Action item ▸
In the article on Rwanda's adoption of cremation, where did the Hindu community acquire a cremation site in 2005?

14 November 2012

Rwanda Adopts Cremation

Parliament has passed an amendment to the law on organisation and operation of cemeteries in Rwanda making cremation an accepted form of interment.

"The law grants permission to those who wish to cremate," said Social Affairs Committee chairperson, Esperance Mwiza, while presenting the bill to the House chaired by Speaker Rose Mukantabana on Tuesday.

She added that once the law is implemented, all cemeteries in the country shall be expected to put up crematoriums.

Cremation or incineration is a common method of burial among the Hindu community in India and around the world. In Rwanda, it has been a special preserve of communities traditionally practising it. The Hindus believe that cremation is not just a disposal of the dead body but the union of Atma (Soul) with the Paramatma (The Holy Spirit).

According to the amended law, district councils may identify sites for cremation of bodies.

Under the new law, consent to cremate is sought by the person responsible for the burial of the deceased indicating details of how the cremation will be carried out - indicating the time and place.

The request is accompanied by a medical certificate issued by a practicing medical officer that specifies the cause of death.

MP Juliana Kantengwa made a call for allocating more land for other developments other than cemeteries.

Cremation is considered a solution to the increasing pressure put on land.

Rwanda is among the most densely populated country in Africa. It is only 26,338 square kilometres and it's population is over 11 million.

Mwiza warned of the cultural barrier to the new method of deposing the dead.

"When my committee was working on this bill, people would say 'those are the MPs working on the law to 'burn' dead persons."

In an interview with The New Times yesterday, A.S. Natarajan, a member of the Hindu Mandal Community resident in Rwanda, gave an account of cremation process.

"Traditionally, about 100 kgs of wood and 10 kgs of ghee are used when a dead body is confined to fire.

Normal wood-fire temperature does not heat up beyond 300 c but when the ghee is added the temperature increases to 700 c which has been proved scientifically to be the optimum temperature required for cremation of a human body."

He explained that cow dung is also added to act as a strong anti-pollution burning agent. He added that this increases the intensity of the resulting in total destruction of germs and worms.

"It generally takes about two hours for a body to be completely reduced to ashes. The ashes are then collected and packed by the dear ones to be immersed in the sea or river."

In Rwanda, article 32 of the new law says an order of the Minister of Culture shall determine the methods for cremation and disposal of ashes.

The Hindu community acquired a cremation site in Bugesera in 2005 and only three dead bodies have been cremated there since then.

"It's an open ground with a shelter...a dead body is elevated and covered with cow dung and kerosene is applied. In two hours, the body is completely burnt. As a token of respect, the following day, we collect a little ash and we send to relatives of the deceased in India to take to the river or sea..," Natarajan narrated.

He added that incinerators are the best option to handle big numbers of dead bodies at municipal cemeteries.

"One of our members died last year and we wanted to cremate him but REMA (Rwanda Environment Management Agency) could not approve over environment concerns," another Hindu member, who preferred not to be named told The New Times in an interview.

Mixed reactions

Jean Pierre Habimana, 28, who operates a stationery shop in Kigali city centre, says that as much as he has no problem with being cremated, he cannot witness the cremation of the deceased as he believes it can bring bad omen.

Janvier Kamuhanda, 39, a taxi driver based in Kigali posed, "This whole thing signals the end of the world. How can one 'burn' dead people?"

"Cremation is okay. We have limited land in this country. We cannot afford to allocate hectares to dead persons," Mathias Mpunga, an economics student at the National University of Rwanda observed.

Data for analysis ▸
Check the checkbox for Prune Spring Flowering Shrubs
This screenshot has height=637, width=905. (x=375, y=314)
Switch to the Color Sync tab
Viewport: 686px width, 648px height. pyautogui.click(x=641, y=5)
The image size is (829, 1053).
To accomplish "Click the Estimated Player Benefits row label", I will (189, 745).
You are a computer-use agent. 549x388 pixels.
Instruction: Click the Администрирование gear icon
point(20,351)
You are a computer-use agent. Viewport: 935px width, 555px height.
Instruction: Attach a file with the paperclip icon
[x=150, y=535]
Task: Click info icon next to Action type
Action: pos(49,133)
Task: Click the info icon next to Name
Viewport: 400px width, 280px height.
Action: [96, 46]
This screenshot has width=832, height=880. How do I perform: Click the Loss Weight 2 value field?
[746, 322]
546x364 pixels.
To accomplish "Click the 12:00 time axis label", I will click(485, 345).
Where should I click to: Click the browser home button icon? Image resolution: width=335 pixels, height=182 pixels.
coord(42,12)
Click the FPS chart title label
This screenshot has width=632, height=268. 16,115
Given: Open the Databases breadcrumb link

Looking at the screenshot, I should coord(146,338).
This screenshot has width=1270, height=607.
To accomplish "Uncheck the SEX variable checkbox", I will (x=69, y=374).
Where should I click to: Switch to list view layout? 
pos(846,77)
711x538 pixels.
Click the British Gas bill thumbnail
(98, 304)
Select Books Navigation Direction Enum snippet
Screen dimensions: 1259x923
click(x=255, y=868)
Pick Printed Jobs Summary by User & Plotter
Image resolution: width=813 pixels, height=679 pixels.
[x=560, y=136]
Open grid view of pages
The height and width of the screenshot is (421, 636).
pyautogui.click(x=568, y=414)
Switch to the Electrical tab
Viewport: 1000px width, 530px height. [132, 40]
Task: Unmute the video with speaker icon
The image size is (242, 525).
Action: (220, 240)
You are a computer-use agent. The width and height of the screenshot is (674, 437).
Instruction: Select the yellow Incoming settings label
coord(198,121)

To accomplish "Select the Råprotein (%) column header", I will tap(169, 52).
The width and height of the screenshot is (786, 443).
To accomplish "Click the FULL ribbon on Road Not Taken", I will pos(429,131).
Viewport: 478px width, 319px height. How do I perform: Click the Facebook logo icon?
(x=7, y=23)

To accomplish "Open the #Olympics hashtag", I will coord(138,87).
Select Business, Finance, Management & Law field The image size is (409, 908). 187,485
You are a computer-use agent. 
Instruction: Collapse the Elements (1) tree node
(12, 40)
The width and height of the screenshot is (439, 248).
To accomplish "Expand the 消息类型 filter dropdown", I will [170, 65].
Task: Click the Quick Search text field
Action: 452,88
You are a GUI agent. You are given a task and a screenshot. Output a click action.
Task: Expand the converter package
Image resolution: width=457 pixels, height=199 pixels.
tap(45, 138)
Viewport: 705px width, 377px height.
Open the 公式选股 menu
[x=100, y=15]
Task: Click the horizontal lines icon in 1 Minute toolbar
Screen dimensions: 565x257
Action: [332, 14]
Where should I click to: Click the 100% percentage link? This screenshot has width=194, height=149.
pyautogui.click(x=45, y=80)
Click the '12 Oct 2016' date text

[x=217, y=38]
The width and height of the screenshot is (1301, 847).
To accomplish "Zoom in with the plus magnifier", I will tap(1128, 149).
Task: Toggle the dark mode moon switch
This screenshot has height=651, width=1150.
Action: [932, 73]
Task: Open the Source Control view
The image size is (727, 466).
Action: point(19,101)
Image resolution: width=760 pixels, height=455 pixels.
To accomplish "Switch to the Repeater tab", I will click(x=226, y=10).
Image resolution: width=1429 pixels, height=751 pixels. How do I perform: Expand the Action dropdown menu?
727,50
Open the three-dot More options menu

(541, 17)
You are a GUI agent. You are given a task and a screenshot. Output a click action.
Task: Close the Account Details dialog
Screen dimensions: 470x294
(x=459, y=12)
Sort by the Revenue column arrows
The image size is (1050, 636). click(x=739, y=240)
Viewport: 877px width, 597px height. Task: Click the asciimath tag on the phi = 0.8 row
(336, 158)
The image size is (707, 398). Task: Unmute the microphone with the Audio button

Answer to the problem ▸
Bugesera